While the models had difficulty perceiving these abstract representations, they demonstrated the creativity to attract the identical concepts in a different way every time. When the researchers asked the LLMs to attract concepts reminiscent of strawberries and arcades multiple times, they produced images from different angles with different shapes and colours. This suggests that the models can have actual mental images of visual concepts (slightly than reciting examples they’d seen before).

The CSAIL team believes this procedure could provide a basis for evaluating how well a generative AI model can train a pc vision system. In addition, the researchers need to expand the tasks they use to challenge language models. As for his or her recent study, the MIT group points out that they wouldn’t have access to the training set of the LLMs they used, making it difficult to further investigate the origin of their visual knowledge. In the longer term, they intend to explore training a fair higher vision model by having the LLM work with it directly.

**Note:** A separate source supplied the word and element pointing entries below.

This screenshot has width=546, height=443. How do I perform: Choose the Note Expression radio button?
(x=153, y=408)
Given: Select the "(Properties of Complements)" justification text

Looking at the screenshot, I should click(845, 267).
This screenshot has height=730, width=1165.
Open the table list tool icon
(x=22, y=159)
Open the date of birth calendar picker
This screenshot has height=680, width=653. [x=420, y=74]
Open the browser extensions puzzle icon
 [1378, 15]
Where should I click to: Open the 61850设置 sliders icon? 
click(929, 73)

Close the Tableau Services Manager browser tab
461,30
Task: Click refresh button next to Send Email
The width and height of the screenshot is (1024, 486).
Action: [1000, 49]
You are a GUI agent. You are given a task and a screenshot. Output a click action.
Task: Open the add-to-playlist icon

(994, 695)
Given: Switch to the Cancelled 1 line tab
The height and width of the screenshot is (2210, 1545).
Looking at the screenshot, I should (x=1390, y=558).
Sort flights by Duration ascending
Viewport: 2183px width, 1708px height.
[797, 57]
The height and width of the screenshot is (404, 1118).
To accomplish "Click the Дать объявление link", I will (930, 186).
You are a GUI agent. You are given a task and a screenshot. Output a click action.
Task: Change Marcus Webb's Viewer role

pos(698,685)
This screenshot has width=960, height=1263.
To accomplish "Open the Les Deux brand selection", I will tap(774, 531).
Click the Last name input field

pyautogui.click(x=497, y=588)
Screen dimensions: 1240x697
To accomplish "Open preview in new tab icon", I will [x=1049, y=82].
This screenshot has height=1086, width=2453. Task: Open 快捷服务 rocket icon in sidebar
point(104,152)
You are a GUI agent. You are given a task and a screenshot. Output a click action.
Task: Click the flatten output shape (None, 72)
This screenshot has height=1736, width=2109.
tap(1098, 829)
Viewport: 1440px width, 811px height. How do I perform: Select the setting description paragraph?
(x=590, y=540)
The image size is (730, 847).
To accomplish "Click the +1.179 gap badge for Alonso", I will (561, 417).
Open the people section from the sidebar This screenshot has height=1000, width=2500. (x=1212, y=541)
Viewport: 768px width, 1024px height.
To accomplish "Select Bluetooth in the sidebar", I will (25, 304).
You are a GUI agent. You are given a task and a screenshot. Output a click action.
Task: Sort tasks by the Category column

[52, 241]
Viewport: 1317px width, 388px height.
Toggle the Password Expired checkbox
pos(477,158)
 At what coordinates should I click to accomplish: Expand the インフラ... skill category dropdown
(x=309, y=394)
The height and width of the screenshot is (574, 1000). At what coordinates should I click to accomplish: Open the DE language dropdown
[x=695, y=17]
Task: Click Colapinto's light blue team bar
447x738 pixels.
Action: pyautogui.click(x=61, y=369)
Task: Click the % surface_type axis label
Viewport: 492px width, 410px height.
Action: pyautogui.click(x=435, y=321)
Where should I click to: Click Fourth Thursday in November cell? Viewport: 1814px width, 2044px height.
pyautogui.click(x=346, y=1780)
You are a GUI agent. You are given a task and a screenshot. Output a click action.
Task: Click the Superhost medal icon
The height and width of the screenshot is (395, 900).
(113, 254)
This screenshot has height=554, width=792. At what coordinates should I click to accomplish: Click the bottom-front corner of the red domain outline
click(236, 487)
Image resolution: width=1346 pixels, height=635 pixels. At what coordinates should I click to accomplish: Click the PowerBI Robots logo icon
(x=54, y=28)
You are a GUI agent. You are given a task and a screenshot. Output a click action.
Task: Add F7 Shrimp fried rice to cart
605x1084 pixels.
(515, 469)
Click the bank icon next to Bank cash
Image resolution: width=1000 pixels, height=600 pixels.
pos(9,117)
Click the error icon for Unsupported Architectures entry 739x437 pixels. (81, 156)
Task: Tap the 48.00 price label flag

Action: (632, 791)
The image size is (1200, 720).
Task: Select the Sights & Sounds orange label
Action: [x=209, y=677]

Sharma and Rott Shaham are on the paper by former CSAIL members Stephanie Fu '22, MNG '23, and EECS graduate students Manel Baradad, Adrián Rodríguez-Muñoz '22, and Shivam Duggal, all of whom are CSAIL members; in addition to MIT Associate Professor Phillip Isola and Professor Antonio Torralba. Their work was supported partially by a grant from the MIT-IBM Watson AI Lab, a LaCaixa Fellowship, the Zuckerman STEM Leadership Program, and the Viterbi Fellowship. They are presenting their paper this week on the IEEE/CVF Computer Vision and Pattern Recognition Conference.